- STORED DATA:
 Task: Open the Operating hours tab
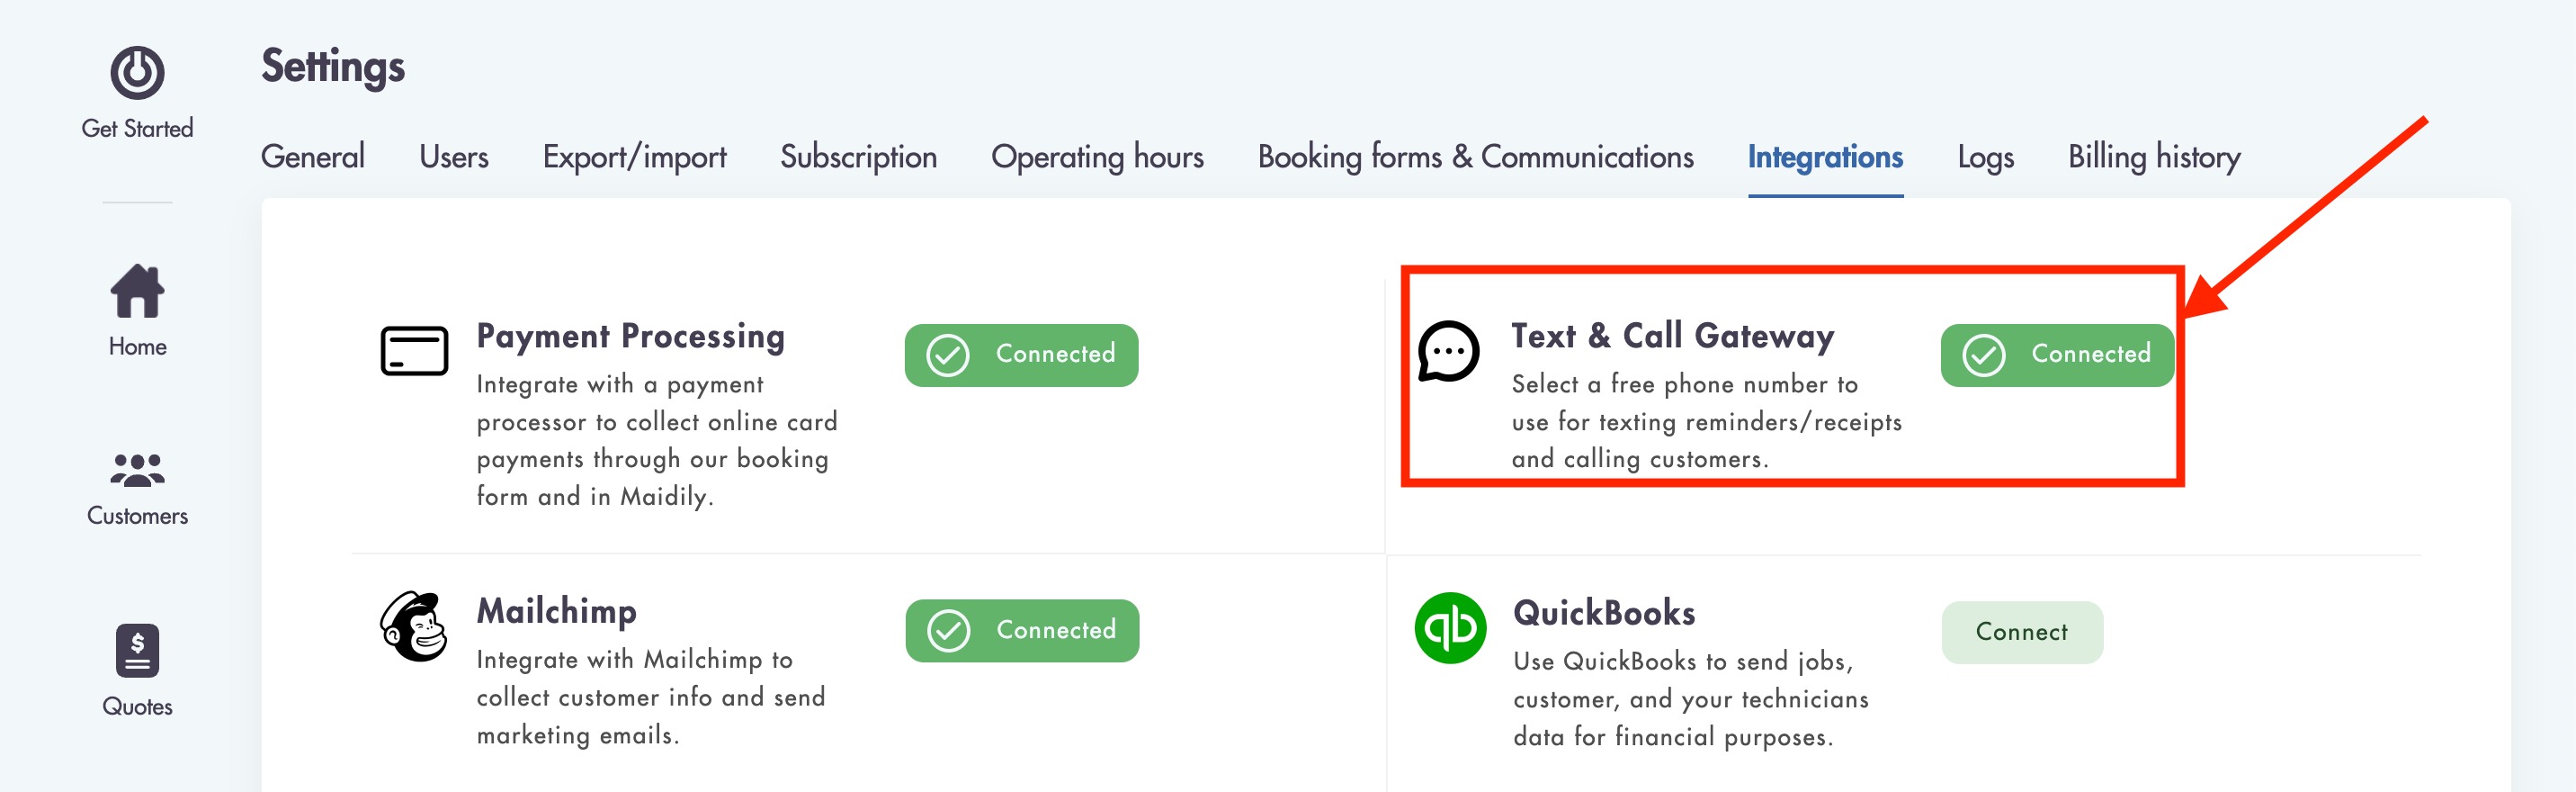(1097, 157)
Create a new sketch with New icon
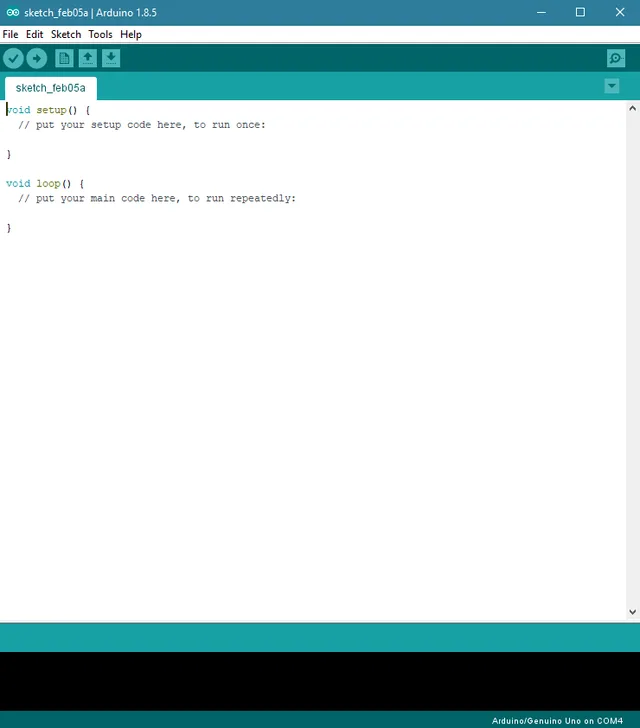 point(64,58)
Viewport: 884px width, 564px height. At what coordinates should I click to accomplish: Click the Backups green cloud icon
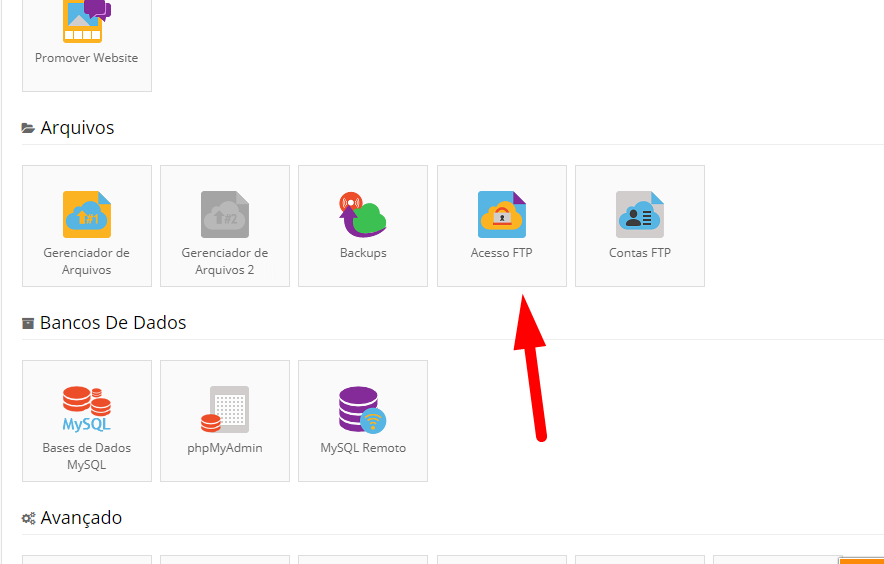pyautogui.click(x=363, y=214)

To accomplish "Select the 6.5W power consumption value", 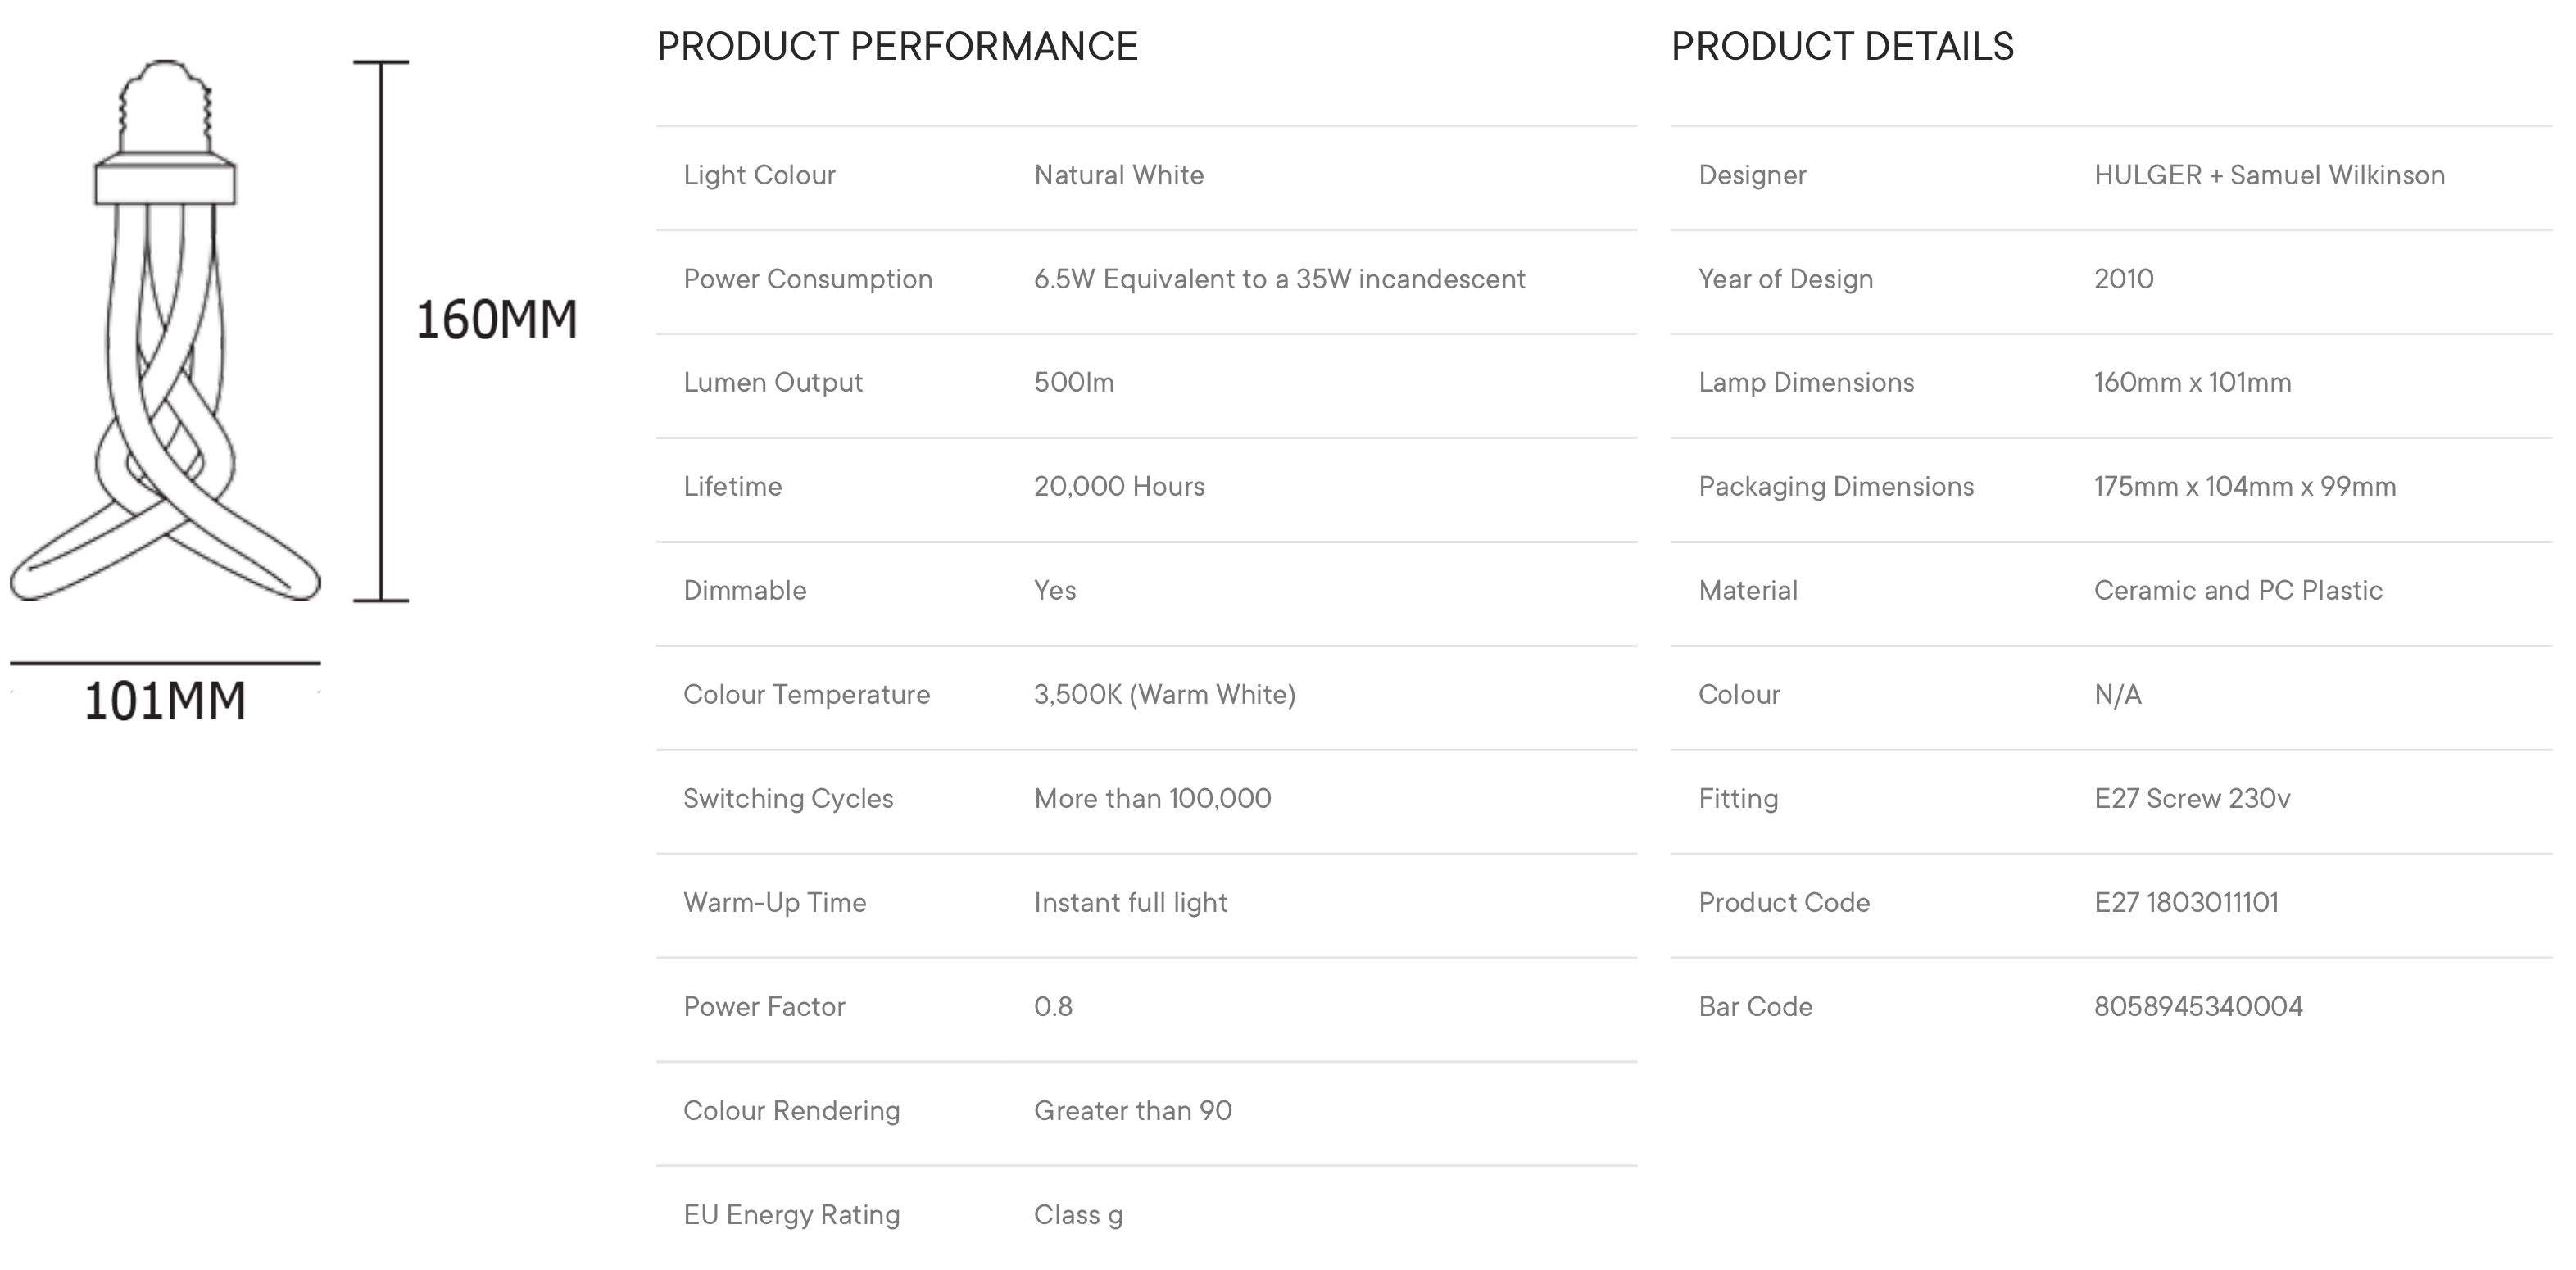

- WORK REQUIRED: Switch every "icon" in the rows to "button", keeping everything else the same, and write the rows out again without the pictures.

- COMPLETED TASK:
 Task: Open the Operating hours tab
(1097, 157)
Create a new sketch with New button
 point(64,58)
Viewport: 884px width, 564px height. At what coordinates should I click to accomplish: Click the Backups green cloud button
pyautogui.click(x=363, y=214)

To accomplish "Select the 6.5W power consumption value", 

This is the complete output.